Forum Discussion
tamlynn
Jun 26, 2023Copper Contributor
Unique row values
Hi there! I need some help with a large excel doc in office 365. It has 50,000 rows and 10 columns (the first two columns are first name and last name). The issue: names are appearing in duplicate, t...
Lorenzo
Jun 27, 2023Silver Contributor
Hi tamlynn
Your link doesn't work and IMHO mock data are useless when it comes to identifying duplicates, especially with text values where the unexpected can be expected :))

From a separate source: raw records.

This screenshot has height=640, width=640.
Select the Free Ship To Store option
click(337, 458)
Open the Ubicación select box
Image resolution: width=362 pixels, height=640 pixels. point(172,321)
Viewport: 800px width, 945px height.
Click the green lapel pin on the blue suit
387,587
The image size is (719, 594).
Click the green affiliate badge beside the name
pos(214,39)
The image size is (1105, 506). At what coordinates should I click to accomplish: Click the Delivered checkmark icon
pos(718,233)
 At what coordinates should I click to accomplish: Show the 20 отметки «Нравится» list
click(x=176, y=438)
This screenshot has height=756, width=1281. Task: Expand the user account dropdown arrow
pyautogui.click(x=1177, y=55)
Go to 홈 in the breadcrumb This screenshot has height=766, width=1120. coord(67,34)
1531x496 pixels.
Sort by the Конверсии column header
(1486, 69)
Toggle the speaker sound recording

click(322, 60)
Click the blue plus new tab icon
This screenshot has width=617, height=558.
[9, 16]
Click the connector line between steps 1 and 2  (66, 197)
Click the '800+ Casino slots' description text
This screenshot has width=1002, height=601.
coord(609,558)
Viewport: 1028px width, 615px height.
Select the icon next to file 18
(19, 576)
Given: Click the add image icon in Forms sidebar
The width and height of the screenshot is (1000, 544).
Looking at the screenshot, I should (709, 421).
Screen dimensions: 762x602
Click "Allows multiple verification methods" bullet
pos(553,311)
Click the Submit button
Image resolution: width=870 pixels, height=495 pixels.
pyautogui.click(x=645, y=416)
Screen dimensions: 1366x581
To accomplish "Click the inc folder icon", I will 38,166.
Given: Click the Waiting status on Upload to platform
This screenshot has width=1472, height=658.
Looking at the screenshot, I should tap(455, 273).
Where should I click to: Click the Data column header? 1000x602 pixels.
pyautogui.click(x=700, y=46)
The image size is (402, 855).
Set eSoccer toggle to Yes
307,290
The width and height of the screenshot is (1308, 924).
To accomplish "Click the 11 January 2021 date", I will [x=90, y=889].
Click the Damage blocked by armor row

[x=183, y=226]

With 50k rows attached is a Power Query option that does - on the first 2 columns:
- Clean as much as possible invisible/unprintable chars
- Remove extra spaces everywhere
- Capitalize 2nd column (if you want Last Name this can be changed easily)
NB
- If you have exceptions like "DA - VINCI", "DA-VINCI" and "DA - VINCI" you'll get 2 distints
- If your data result of a copy/paste from the Web or another application it remains possible that some invisible/unprintable chars won't be removed and consequently impact the result
How to use:
- Download the attached file
- Copy/Paste as values your data in TableSource (sheet Data Source)
(you can rename the table column names the query will auto. adjust)
- Go to Excel Data tab > Refresh All
You get 2 results: Distincts & Duplicates
(In TableSource examples all colored cells have extra spaces here & there)